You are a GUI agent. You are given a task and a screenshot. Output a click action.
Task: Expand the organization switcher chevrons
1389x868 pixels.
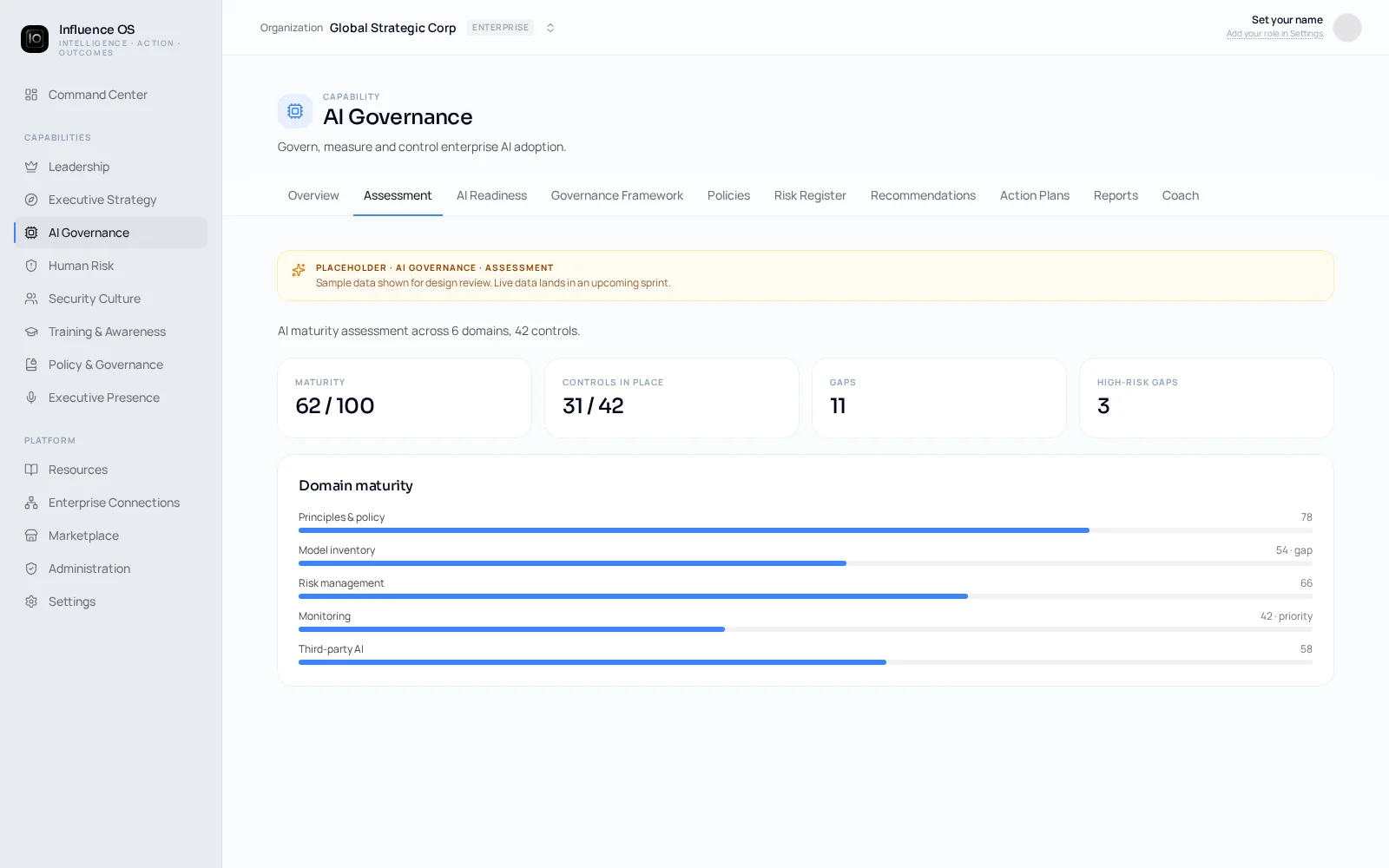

__________

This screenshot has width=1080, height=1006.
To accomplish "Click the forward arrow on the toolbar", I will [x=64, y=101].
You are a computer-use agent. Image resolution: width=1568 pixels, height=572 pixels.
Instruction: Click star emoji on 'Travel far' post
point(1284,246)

__________

## REQUIREMENT
Precisely the lines between those holding "Task: Expand the" and "1389x868 pixels.", inclusive, are to be reproduced from the listing above, with nothing added.

## SOLVED EXERCISE
Task: Expand the organization switcher chevrons
1389x868 pixels.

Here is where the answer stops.